[Exercise set]
1/ For each statement, answer yes or no about whether it agrees with the Maltese election commentary, and quote the words that decide it: (a) 20,000 people voted for Arnold Cassola in the MEP elections; (b) Alternattiva won one seat in that election; (c) Alfred Sant has led the Labour Party for 12 years.
2/ According to the Maltese election commentary, how long was Alfred Sant prime minister?
3/ Transcribe the stretch of the Maltese election commentary from "For heaven’s sake, people, get" through "up, isn’t it?".

[Supplied text]
****

I suppose this is the time to remind my friends about what happened in the MEP elections, when 20,000 people voted for Arnold Cassola, who promptly used his dual nationality to up sticks and get himself a seat in the Italian assembly, an exercise in self-serving opportunism if ever there was one – the very sort, in fact, of which his cohorts at AD accuse others. The result of that election was no seat for Alternattiva, two seats for the Nationalists, no seat for the woman who worked like a plough-horse to help Malta get into the EU, Joanna Drake, and… three seats for the vehemently anti-EU Labour Party going to people who worked against membership. Thanks to the 20,000 people who thought it would be a jolly good idea to vote for Arnold ‘sometimes I’m Maltese and sometimes I’m Italian’ Cassola, the loyal, honest, decent, supremely knowledgeable and hardworking Joanna Drake didn’t get a seat in the European Parliament and the jolly joker John Attard Montaldo (or was it Alfred Sant’s former poodle Joseph Muscat, now replaced in the favouritism stakes by Boob-Job Jason?) got it instead. Do you see what I mean now?
For heaven’s sake, people, get a grip. If you want Lawrence Gonzi as prime minister, vote for him. If you don’t want Alfred Sant as prime minister, vote for Lawrence Gonzi. If you want Alfred Sant as prime minister, vote for him – or do what Claire Bonello does and try to persuade as many tal-pepe people as possible that the Labour Party doesn’t exist, that the Nationalists are corrupt and inept, that they have been there too long and that it’s time for a change – without ever driving it home, of course, that the only change possible is Alfred Sant as prime minister. It’s time we all grew up, isn’t it?
***
Whether you’re Labour, Nationalist or I Don’t Know, there’s one very sound reason why Alfred Sant should lose this election: it will rid the Labour Party of him once and for all, and give it the opportunity it needs to regroup and develop into something that works. I know that Sant will try to hang on even if he loses, but it will be his fourth electoral loss on the trot, and there is no way the party will tolerate him for a minute longer. He will be forced out, even if it means a metaphorical bloodbath. We keep talking about the need for change: what we forget is that Alfred Sant has been party leader for 16 years, losing one election after another and spinning Malta into chaos during his 22 months as prime minister. The change that’s really desperately needed is in the leadership of the Labour Party, but the magnifying-glass is off him because we’re all so busy whining about the need for a change of government. Yes, it’s a magnificent idea to change from Gonzi to Sant, don’t you think?

****

[Dataset content]
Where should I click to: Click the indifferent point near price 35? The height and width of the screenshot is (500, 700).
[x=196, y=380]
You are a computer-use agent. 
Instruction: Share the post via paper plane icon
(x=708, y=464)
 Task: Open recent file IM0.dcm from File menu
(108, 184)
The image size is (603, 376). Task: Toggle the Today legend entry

****

[Exercise solutions]
1/
(a) Yes: "20,000 people voted for Arnold Cassola"
(b) No: "no seat for Alternattiva"
(c) No: "Alfred Sant has been party leader for 16 years"

2/ 22 months.

3/
For heaven’s sake, people, get a grip. If you want Lawrence Gonzi as prime minister, vote for him. If you don’t want Alfred Sant as prime minister, vote for Lawrence Gonzi. If you want Alfred Sant as prime minister, vote for him – or do what Claire Bonello does and try to persuade as many tal-pepe people as possible that the Labour Party doesn’t exist, that the Nationalists are corrupt and inept, that they have been there too long and that it’s time for a change – without ever driving it home, of course, that the only change possible is Alfred Sant as prime minister. It’s time we all grew up, isn’t it?